For the last 40 years of his life Mr. Freeling lived in Grandfontaine, France, a village in Alsace, located on the exact border demarcating historically French- and German-influenced regions. That land witnessed hundreds and hundreds of years of bloody wars between the two European powers and incessant shifting of frontiers: the author writes of "this blood-fertilized heartland I call mine" and then he says "[...] this is the gift to me of Grandfontaine, to have forged me into a European".

Bitter, cynical wisdom has always been Mr. Freeling's trademark, so I am tempted to fear that the belief expressed in "The Village Book" in the human ability to finally overcome nationalism (at least in the case of Europe) and the belief that a war between France and Germany is no longer possible may be a sign of impending senility. I would love to believe that the great historical experiment of uniting Europe, which was in its early years at the time of the writing, will succeed. Now the European Union is even more impressive than in Mr. Freeling's years (from Grandfontaine, it is as far to Kraków as to Madrid, the author observes). Yet almost exactly 70 years ago a German extermination camp, manned by compatriots of Bach, Goethe, and Schiller, was located in Struthof, a few miles from Grandfontaine. Will people ever learn?

There are many beautiful passages in the book, particularly about trees, plants, mushrooms and such (it almost sounds like a fairy tale when the author writes how he can walk out of his house door to pick wild strawberries and cèpes); I enclose one such beautiful fragment after the rating.
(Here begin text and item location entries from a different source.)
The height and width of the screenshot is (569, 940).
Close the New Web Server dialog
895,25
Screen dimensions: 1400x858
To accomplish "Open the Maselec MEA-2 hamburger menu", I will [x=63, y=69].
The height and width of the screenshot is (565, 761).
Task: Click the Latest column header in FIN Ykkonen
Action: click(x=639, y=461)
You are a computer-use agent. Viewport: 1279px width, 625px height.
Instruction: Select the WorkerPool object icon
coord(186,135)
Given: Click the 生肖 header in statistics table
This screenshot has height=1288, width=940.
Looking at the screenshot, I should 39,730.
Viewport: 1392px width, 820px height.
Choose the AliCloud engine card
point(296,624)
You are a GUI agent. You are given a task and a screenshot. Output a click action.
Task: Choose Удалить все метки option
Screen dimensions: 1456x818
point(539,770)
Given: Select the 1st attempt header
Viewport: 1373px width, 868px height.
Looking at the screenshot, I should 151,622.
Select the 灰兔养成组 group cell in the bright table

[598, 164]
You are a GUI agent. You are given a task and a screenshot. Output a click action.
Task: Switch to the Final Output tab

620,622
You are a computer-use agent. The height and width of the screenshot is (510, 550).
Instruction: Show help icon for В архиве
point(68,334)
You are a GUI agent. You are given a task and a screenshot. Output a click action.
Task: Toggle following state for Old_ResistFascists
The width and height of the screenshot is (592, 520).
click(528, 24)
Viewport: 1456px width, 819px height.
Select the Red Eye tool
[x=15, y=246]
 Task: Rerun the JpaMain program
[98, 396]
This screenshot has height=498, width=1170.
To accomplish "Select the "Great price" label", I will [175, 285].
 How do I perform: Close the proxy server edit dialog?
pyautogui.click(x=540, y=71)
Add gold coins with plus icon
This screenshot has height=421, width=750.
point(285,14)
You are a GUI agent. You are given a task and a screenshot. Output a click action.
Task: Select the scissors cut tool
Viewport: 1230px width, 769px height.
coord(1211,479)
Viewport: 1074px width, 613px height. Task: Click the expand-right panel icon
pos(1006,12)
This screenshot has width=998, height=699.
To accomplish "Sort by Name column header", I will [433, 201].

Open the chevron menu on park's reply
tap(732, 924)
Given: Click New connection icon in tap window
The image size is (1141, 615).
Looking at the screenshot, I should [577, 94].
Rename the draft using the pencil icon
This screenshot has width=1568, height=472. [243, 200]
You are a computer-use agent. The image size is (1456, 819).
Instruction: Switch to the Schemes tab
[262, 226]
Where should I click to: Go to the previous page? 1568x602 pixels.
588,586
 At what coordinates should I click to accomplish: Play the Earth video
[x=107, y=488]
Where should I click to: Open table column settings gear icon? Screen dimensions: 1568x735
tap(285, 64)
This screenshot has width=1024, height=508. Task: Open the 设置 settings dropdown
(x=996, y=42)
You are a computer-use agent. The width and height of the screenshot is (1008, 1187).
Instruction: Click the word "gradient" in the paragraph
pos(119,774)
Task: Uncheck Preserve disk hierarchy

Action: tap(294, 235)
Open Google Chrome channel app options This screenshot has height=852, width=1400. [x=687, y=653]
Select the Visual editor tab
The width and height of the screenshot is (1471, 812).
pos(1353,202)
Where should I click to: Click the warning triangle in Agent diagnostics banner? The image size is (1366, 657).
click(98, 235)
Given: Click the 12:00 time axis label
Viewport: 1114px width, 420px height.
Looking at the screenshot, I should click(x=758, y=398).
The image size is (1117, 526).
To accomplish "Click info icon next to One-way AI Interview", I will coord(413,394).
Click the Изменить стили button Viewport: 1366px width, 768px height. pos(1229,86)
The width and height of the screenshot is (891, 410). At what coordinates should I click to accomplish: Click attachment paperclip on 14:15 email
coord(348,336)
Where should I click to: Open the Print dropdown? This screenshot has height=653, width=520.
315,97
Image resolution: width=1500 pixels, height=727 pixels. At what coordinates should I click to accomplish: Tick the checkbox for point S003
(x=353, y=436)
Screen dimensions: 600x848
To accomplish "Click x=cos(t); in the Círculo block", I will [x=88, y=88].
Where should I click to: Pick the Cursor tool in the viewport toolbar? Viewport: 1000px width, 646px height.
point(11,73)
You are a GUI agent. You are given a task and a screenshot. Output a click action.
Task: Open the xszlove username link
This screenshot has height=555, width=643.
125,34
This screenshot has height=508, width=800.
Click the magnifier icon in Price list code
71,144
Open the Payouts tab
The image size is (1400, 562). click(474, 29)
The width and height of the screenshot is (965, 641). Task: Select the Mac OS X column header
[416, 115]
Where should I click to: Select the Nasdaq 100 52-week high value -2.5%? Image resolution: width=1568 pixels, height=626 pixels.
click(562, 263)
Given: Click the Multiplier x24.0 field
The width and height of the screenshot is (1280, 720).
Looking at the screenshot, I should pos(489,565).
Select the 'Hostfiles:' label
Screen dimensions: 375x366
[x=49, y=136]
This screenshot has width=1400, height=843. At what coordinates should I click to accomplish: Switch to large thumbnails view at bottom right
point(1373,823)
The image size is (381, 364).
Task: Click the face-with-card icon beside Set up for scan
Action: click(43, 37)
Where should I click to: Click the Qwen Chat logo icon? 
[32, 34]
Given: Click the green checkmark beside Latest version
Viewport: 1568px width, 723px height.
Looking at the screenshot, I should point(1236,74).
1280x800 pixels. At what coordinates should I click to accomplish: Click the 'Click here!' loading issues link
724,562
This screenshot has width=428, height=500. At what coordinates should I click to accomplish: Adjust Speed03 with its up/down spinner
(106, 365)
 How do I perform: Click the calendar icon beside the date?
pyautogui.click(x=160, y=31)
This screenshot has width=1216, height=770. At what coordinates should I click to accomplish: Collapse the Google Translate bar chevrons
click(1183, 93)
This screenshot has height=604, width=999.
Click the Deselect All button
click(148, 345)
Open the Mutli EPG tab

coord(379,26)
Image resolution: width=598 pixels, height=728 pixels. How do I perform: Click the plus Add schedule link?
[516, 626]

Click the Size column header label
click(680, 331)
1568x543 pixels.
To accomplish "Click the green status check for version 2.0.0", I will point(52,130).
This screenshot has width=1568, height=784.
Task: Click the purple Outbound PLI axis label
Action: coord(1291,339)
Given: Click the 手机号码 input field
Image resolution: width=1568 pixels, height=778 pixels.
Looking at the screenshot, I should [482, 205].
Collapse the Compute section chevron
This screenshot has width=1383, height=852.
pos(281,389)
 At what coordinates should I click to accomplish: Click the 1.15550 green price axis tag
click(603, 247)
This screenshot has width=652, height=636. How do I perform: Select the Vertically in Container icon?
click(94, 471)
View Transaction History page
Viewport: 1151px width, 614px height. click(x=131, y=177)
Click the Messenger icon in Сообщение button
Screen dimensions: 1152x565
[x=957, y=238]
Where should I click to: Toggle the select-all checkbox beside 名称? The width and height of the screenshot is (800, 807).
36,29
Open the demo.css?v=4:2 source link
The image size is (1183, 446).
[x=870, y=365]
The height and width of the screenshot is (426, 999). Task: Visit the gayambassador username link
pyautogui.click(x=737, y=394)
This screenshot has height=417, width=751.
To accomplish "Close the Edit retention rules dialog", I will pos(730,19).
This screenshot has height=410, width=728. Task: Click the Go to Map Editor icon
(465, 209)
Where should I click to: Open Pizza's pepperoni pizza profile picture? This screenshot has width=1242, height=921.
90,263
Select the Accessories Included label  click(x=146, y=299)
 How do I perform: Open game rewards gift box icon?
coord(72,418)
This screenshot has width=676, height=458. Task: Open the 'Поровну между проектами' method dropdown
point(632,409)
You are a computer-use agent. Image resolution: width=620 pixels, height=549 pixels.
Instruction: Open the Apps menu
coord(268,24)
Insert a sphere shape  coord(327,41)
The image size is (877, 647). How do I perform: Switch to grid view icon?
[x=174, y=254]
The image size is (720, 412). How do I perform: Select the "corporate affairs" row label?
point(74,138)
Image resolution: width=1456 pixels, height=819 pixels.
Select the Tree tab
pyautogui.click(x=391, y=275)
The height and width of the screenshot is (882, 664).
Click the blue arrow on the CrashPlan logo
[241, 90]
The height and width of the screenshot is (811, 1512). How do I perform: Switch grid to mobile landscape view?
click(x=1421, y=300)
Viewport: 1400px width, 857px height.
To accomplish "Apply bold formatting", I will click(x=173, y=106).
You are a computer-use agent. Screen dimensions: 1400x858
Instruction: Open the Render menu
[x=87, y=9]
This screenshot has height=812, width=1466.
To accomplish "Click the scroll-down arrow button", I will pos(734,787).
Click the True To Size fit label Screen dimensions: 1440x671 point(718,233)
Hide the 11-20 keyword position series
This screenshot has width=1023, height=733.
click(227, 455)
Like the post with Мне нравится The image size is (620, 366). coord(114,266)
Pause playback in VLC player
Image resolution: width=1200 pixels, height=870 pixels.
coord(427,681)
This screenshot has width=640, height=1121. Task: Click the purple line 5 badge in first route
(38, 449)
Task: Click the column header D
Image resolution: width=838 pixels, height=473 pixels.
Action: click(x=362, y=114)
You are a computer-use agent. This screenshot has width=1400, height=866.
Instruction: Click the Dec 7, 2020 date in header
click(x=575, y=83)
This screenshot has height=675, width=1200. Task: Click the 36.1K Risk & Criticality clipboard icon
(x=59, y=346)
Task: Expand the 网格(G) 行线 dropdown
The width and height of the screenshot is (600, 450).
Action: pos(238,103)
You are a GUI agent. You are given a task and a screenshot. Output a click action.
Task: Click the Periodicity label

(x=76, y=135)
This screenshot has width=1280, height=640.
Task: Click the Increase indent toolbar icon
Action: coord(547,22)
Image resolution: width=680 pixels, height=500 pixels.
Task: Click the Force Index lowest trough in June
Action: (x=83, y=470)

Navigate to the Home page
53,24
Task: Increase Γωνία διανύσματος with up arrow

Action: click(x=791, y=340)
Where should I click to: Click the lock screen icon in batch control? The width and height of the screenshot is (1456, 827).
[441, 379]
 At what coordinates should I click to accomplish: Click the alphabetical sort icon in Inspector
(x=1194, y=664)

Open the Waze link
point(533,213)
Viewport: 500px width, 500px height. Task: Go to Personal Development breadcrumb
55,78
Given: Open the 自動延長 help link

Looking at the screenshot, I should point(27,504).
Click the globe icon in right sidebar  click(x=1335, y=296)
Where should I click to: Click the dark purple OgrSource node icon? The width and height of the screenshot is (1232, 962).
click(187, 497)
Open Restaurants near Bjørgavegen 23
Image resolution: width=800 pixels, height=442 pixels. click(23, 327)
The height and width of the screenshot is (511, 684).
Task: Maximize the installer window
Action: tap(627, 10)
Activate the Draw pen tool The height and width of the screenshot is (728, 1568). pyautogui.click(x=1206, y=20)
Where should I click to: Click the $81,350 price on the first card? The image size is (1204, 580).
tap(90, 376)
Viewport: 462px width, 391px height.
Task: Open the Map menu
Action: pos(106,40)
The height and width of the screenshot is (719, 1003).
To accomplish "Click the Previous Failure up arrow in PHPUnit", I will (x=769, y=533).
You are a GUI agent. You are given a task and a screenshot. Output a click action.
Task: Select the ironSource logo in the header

Out of a thousand or so writers whose books I have read in my now 60-year adventure with avid reading there is none whose prose would resonate with me stronger than Nicolas Freeling. While perhaps there are few (very few!) writers who have mastered the literary craft even better than him, I still prefer the eruditely chatty, rambling, quirky prose of Mr. Freeling, always full of wisdom and so fiercely European. Mr. Freeling writes about Grandfontaine: "I have written forty books, half of them here". Well, I have so far reviewed twenty, so I am just about half done and very much looking forward to the remaining twenty.

Four and a half stars.

"I walked then much, in the woods, and often by myself. On still, sunny afternoons the trees, grave and gothic, would begin quite quietly to move, and then one had to beware. Or in deep silvered winters, behind the curtain of stalactites masking a fissure in rock, there were voices which the ear did not quite catch. Under ice trees groan, and make sudden loud complaint. Betimes one has to push oneself, to banish the fiend that close behind does tread."